**REQUEST:** Convert the lines of the listing, from the line with "Click the order search input field" through the end of the listing, into a JSON list of strings with one string per line and no blank lines. Omit the pictures.

**DATASET ENTRIES:**
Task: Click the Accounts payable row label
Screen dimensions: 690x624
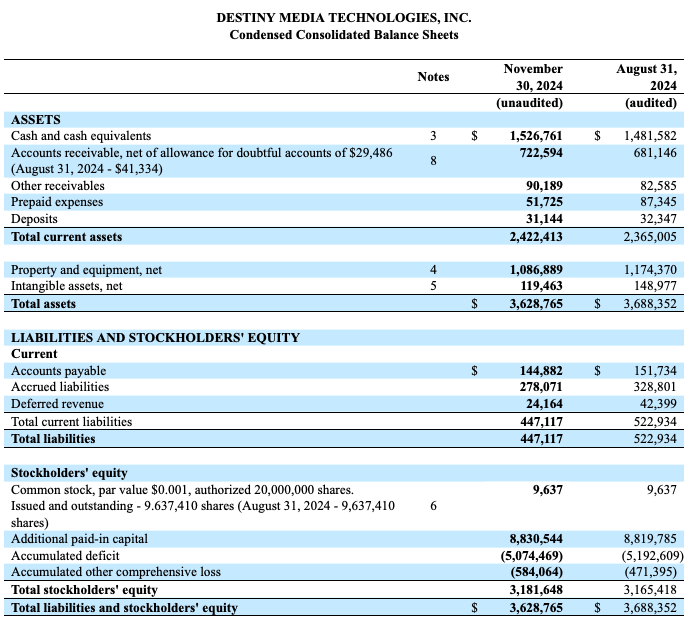Action: coord(59,371)
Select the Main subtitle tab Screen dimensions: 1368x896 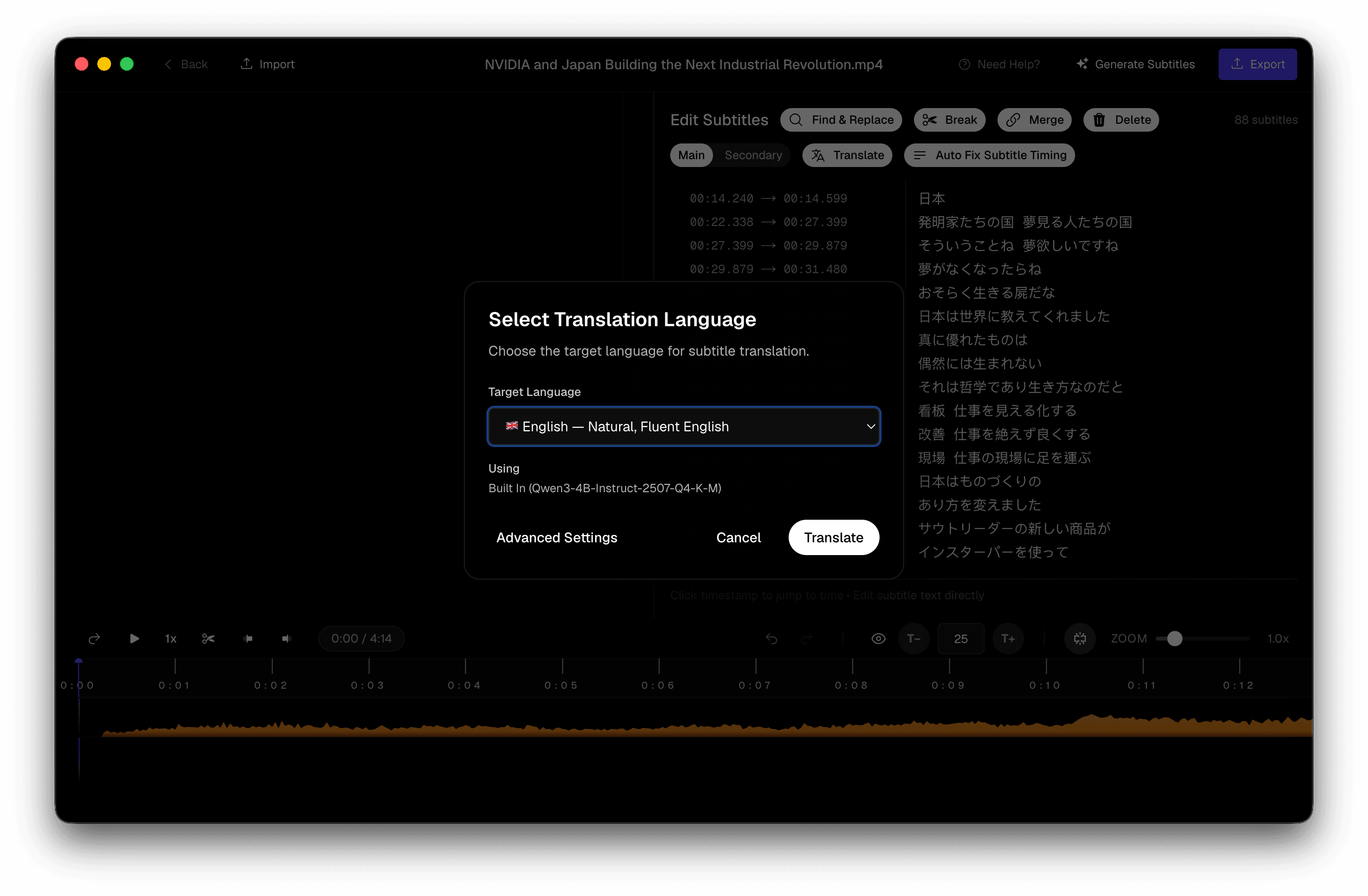[691, 155]
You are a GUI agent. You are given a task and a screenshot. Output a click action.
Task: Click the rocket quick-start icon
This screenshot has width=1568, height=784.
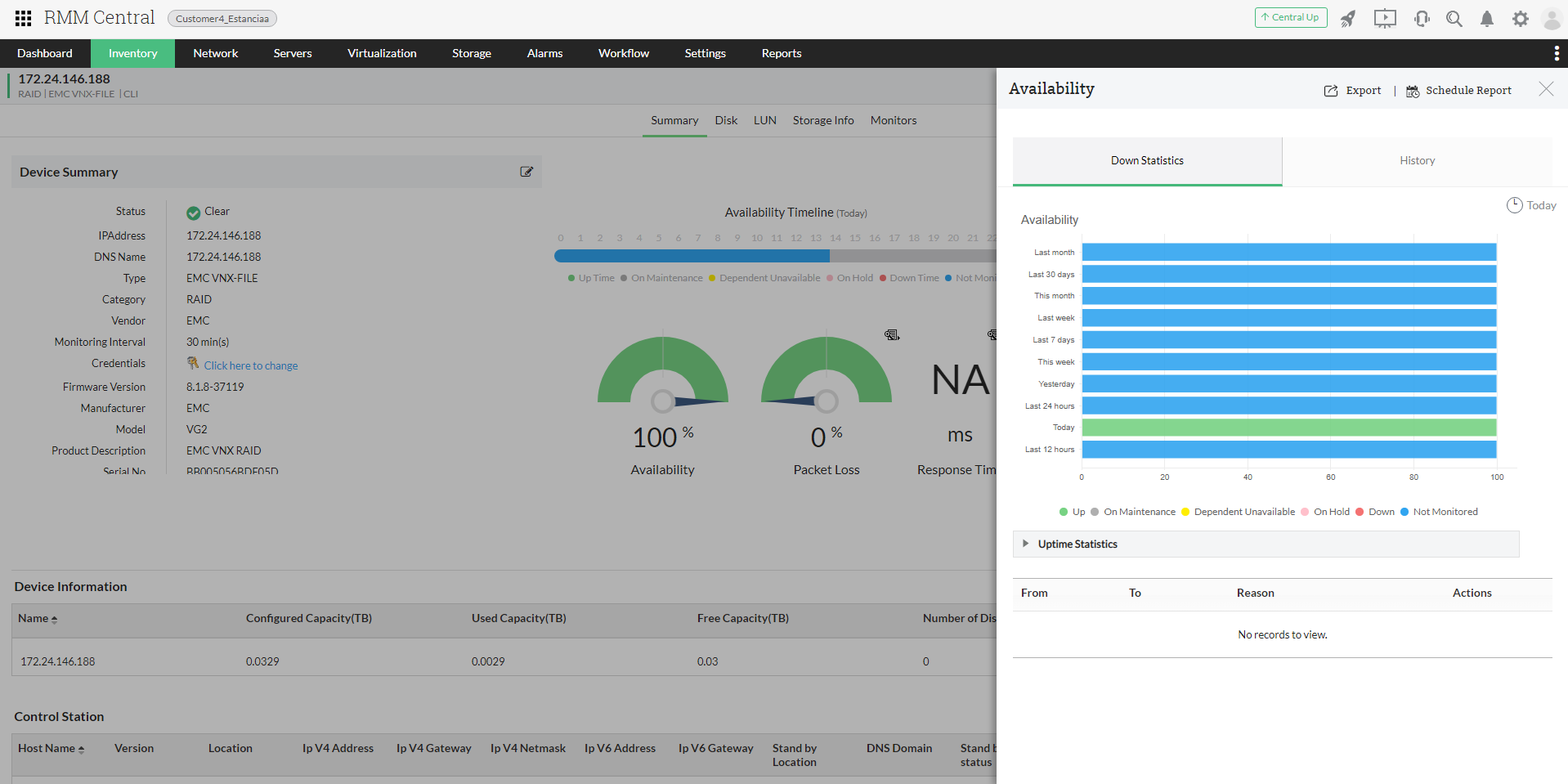pos(1348,19)
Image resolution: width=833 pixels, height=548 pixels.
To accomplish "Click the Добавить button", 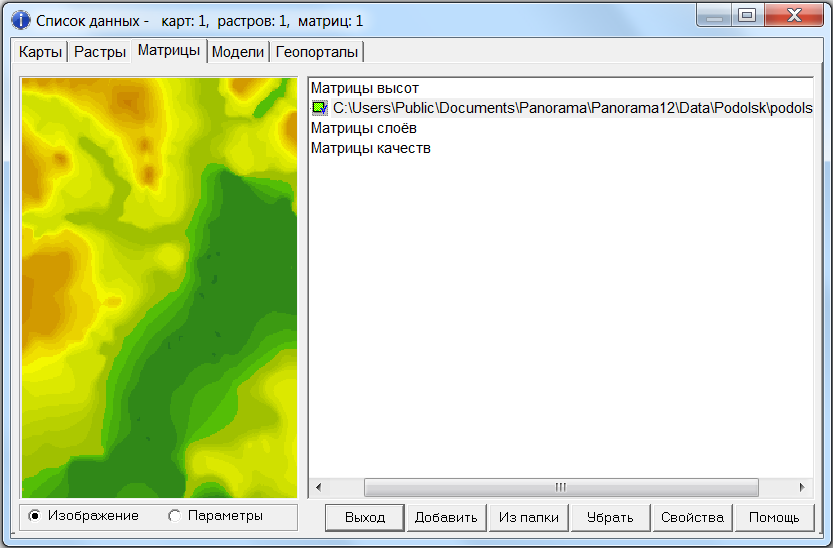I will (x=446, y=517).
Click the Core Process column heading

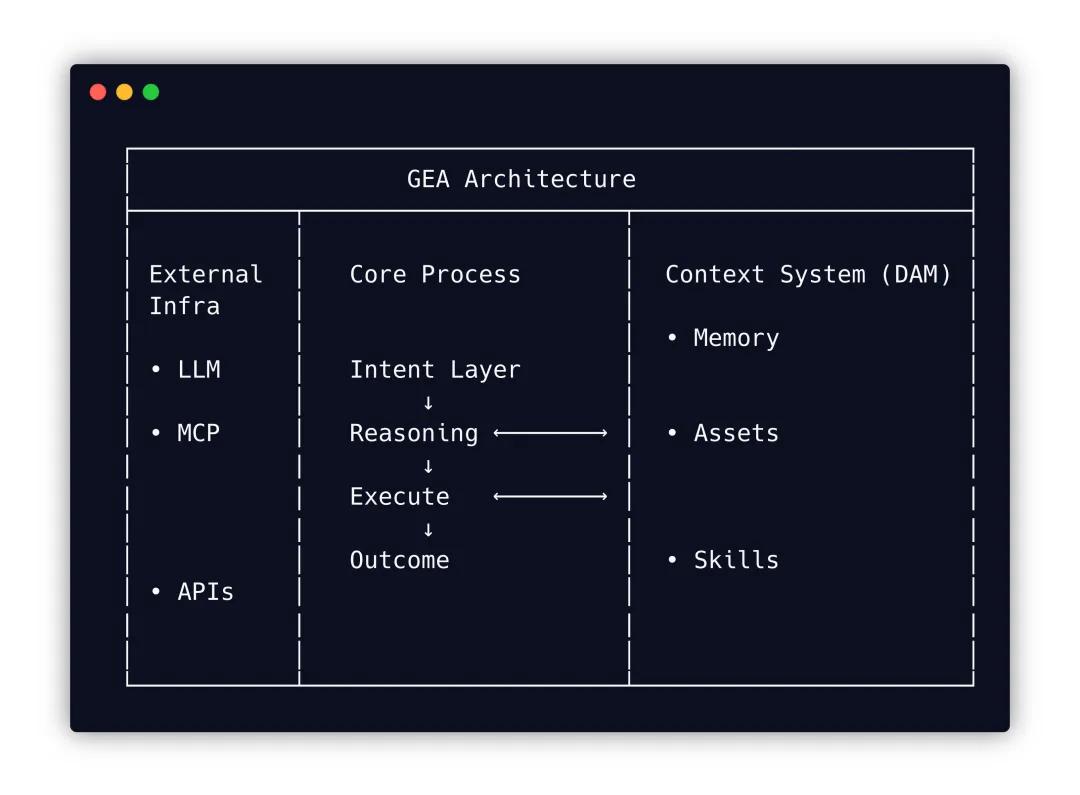point(435,275)
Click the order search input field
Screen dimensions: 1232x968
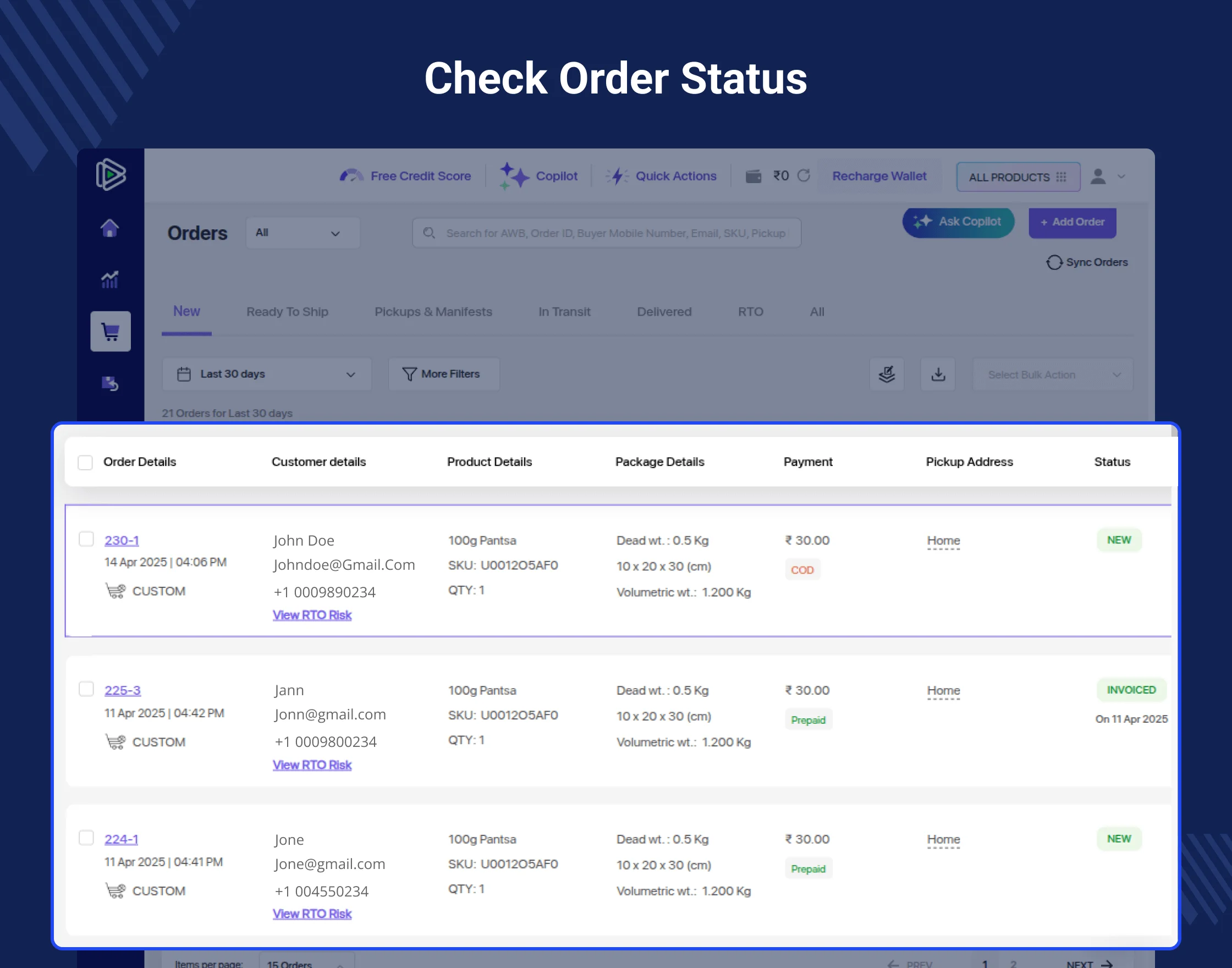[x=606, y=233]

**RESULT FOR THIS EXERCISE:**
[
  "Click the order search input field",
  "Screen dimensions: 1232x968",
  "[x=606, y=233]"
]